**THE PROBLEM:**
Go through the entries below, count every line with the string "swatch", and answer with only that number.

**DATA SUPPLIED:**

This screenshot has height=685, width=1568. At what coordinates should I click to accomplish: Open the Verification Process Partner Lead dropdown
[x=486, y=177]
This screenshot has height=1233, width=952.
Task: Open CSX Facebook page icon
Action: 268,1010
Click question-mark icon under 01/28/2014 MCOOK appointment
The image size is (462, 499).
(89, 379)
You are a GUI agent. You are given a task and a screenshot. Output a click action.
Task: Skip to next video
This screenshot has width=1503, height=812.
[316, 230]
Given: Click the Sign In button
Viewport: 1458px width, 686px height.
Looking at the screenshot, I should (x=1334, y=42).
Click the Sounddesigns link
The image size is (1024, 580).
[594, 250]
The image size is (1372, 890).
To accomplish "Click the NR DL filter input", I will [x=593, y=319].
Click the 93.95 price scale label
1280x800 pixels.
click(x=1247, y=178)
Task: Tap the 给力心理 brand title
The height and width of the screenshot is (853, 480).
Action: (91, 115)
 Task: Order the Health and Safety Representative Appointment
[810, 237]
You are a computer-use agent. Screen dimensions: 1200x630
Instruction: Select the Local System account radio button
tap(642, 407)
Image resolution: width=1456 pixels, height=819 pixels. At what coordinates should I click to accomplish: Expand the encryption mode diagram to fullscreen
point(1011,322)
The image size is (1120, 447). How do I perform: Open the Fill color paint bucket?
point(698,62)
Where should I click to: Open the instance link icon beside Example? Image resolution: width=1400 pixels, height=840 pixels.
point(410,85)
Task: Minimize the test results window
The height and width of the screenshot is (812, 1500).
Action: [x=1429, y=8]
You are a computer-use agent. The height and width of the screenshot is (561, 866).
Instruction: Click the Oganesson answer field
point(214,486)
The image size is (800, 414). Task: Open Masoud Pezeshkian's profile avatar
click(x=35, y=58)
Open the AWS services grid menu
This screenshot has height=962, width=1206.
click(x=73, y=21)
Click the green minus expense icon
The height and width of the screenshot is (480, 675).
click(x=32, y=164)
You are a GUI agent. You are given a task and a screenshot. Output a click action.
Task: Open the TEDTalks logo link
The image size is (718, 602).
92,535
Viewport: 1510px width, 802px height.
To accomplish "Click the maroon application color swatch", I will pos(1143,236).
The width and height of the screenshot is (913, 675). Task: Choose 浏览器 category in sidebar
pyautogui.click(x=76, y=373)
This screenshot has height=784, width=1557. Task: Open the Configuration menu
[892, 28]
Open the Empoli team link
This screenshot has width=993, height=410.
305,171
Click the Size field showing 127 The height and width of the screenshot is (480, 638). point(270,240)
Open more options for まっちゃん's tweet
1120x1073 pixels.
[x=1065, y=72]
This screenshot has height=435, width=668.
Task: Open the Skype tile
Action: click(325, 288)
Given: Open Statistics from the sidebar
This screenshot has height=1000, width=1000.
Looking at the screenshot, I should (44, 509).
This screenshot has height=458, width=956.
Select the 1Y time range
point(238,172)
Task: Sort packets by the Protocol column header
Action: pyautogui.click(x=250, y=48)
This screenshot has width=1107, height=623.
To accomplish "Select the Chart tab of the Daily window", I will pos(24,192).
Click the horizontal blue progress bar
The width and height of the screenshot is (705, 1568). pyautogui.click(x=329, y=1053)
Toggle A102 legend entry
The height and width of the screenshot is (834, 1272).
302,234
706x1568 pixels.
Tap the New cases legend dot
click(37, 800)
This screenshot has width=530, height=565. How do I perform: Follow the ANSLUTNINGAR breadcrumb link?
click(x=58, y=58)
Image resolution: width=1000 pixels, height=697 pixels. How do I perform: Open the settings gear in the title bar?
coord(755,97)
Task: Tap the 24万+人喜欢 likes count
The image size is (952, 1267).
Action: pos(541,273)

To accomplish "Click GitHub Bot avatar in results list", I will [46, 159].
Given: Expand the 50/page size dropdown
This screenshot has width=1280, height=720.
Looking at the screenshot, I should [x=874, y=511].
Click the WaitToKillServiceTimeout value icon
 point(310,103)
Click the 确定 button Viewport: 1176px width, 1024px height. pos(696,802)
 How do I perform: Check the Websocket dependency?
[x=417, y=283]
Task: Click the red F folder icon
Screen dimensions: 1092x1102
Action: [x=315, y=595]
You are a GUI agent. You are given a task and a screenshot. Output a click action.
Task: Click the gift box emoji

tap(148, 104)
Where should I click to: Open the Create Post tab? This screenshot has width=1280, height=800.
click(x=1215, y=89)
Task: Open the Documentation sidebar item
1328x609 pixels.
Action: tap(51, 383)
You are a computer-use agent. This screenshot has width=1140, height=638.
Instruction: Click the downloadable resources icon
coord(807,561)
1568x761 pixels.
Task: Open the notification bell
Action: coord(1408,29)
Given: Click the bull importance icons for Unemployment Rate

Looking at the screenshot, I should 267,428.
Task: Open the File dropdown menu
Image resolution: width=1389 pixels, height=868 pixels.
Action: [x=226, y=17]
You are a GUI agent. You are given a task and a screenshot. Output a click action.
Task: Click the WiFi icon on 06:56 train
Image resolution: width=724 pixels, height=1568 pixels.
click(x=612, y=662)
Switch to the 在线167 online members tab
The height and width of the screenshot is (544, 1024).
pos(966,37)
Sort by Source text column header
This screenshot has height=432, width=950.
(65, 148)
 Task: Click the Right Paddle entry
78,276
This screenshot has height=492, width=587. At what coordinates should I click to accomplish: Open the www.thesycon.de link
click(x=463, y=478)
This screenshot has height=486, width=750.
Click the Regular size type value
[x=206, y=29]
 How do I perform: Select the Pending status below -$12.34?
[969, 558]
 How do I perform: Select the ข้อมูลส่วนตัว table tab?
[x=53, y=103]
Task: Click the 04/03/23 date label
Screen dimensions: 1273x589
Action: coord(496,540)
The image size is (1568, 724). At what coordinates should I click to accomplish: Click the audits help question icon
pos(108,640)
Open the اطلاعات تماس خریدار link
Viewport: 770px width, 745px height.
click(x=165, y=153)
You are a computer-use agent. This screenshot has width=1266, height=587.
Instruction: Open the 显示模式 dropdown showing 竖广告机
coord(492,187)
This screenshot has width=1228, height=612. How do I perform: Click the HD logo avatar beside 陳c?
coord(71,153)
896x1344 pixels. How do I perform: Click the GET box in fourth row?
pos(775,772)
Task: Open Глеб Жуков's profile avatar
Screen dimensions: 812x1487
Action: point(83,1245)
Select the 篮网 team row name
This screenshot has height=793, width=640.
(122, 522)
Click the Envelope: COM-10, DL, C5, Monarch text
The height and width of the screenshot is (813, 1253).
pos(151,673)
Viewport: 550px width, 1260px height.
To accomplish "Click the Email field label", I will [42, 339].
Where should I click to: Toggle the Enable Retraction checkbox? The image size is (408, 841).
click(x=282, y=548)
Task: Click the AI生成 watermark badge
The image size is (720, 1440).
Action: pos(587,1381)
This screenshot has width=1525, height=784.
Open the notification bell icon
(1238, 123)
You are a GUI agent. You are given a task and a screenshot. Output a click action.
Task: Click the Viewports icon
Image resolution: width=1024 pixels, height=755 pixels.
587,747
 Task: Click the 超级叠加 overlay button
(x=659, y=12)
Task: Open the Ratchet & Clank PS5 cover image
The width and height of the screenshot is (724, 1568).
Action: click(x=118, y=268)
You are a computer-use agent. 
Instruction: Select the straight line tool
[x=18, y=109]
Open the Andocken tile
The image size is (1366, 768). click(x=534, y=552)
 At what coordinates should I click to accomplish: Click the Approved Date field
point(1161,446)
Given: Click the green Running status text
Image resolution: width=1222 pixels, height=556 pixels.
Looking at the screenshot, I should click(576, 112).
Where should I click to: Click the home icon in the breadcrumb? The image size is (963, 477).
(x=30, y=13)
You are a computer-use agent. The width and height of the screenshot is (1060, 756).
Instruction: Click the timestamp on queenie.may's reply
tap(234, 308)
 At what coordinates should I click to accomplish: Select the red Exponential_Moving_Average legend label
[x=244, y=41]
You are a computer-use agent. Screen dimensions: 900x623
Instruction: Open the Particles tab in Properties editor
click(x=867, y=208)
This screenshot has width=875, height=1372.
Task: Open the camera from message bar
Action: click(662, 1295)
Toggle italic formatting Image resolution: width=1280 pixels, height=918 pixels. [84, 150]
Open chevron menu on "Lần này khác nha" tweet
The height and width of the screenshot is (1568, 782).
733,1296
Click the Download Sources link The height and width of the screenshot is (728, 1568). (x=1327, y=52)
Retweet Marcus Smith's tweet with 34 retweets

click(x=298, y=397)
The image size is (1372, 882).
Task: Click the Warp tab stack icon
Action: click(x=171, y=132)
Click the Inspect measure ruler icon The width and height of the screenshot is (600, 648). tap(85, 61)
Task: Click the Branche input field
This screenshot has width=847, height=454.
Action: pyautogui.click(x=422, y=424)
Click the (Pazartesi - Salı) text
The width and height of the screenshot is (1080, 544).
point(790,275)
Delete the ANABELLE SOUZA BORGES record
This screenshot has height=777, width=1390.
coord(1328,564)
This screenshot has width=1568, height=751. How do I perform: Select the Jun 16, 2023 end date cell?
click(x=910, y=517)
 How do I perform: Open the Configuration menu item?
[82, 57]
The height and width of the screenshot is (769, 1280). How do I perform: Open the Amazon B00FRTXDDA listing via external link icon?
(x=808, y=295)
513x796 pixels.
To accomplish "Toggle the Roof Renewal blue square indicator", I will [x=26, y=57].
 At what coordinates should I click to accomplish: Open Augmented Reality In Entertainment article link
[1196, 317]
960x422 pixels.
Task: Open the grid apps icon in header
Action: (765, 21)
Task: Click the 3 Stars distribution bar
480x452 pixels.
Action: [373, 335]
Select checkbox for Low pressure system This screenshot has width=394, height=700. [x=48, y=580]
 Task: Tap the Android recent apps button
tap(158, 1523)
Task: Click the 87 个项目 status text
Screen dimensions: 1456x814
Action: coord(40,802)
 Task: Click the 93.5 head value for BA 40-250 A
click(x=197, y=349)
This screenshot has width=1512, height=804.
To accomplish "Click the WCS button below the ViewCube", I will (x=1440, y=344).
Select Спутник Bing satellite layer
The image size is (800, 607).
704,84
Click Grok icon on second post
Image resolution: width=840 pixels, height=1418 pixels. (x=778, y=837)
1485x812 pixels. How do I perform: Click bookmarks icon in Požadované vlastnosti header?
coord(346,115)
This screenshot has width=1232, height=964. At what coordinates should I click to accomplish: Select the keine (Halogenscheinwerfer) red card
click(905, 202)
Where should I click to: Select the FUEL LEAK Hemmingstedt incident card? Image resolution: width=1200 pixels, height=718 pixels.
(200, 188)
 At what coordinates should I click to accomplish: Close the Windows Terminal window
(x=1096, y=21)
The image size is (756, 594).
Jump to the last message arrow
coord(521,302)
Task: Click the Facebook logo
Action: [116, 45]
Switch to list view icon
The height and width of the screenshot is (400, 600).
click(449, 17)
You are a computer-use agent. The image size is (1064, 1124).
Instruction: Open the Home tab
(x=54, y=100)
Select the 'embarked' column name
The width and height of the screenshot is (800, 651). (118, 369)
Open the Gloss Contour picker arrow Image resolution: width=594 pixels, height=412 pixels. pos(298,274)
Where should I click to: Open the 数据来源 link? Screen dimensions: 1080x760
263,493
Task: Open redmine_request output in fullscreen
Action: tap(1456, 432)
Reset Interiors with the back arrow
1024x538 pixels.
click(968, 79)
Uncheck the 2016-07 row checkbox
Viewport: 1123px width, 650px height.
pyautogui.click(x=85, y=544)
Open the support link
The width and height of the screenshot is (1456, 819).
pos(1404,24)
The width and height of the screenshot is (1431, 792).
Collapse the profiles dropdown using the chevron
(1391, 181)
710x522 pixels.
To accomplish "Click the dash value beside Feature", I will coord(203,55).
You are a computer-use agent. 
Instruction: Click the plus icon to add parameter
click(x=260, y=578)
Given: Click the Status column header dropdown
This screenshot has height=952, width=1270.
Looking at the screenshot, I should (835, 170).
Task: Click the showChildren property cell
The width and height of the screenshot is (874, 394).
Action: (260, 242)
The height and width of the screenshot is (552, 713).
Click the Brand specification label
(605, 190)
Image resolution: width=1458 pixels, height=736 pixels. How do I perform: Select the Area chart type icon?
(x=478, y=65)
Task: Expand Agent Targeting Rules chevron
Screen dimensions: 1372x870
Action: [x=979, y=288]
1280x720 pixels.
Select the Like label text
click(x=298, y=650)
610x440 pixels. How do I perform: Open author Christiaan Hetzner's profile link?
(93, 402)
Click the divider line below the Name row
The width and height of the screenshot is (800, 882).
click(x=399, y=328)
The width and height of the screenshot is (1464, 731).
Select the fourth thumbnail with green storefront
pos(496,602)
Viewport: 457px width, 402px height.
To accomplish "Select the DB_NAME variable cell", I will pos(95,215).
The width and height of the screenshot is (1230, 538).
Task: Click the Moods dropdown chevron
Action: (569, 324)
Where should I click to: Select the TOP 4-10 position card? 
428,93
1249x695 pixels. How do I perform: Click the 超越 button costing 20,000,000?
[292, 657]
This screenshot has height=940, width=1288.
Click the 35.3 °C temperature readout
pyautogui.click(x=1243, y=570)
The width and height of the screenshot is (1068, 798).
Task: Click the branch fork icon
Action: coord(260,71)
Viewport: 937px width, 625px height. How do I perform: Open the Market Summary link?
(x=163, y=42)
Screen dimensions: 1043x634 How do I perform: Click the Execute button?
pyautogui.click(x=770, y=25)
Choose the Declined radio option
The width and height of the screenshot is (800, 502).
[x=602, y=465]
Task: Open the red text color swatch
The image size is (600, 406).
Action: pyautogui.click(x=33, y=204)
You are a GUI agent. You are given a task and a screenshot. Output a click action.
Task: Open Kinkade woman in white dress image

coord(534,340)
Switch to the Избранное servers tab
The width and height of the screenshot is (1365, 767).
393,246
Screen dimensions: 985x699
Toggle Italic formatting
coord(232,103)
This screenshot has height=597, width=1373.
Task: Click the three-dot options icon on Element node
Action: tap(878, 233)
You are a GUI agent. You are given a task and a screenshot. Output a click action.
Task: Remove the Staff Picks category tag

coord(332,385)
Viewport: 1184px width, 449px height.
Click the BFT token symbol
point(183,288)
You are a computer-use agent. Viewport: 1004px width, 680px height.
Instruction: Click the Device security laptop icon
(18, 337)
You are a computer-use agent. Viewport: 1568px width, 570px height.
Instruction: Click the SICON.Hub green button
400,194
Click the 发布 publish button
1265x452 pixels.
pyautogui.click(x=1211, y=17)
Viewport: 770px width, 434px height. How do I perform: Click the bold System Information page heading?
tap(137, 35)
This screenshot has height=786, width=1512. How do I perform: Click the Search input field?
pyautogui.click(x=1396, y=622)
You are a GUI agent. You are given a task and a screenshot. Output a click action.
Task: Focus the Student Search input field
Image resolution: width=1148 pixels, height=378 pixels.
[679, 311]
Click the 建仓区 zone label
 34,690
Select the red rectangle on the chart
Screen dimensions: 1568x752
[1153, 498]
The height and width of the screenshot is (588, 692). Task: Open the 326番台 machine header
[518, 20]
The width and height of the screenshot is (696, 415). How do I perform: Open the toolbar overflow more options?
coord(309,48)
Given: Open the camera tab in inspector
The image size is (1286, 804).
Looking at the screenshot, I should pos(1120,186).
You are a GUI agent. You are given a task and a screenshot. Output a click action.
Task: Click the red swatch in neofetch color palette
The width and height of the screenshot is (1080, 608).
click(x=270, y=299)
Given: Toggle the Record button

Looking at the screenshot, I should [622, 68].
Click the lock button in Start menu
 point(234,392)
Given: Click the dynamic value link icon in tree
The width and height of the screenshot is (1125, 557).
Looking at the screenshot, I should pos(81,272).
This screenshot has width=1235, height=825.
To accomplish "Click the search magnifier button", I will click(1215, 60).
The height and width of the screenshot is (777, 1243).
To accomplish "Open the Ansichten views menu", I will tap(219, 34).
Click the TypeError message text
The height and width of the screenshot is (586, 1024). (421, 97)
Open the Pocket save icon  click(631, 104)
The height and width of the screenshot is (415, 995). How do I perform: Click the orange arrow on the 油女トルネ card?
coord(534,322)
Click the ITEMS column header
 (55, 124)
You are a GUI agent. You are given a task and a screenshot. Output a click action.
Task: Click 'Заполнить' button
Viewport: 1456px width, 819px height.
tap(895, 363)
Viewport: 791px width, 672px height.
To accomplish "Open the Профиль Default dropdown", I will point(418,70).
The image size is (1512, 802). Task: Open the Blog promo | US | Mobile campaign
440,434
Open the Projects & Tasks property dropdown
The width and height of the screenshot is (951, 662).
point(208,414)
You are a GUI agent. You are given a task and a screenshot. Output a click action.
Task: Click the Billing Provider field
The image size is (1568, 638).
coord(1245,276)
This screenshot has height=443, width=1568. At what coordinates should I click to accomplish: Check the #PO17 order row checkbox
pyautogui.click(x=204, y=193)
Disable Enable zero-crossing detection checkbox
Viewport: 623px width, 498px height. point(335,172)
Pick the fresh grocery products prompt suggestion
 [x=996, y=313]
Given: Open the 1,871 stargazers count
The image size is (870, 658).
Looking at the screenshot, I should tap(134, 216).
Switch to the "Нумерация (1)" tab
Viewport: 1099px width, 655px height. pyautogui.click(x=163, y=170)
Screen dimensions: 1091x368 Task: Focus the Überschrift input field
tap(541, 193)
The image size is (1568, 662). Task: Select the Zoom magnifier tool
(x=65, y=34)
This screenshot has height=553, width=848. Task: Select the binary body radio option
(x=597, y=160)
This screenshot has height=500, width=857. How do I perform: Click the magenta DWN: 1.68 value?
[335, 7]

**SOLUTION BELOW:**
3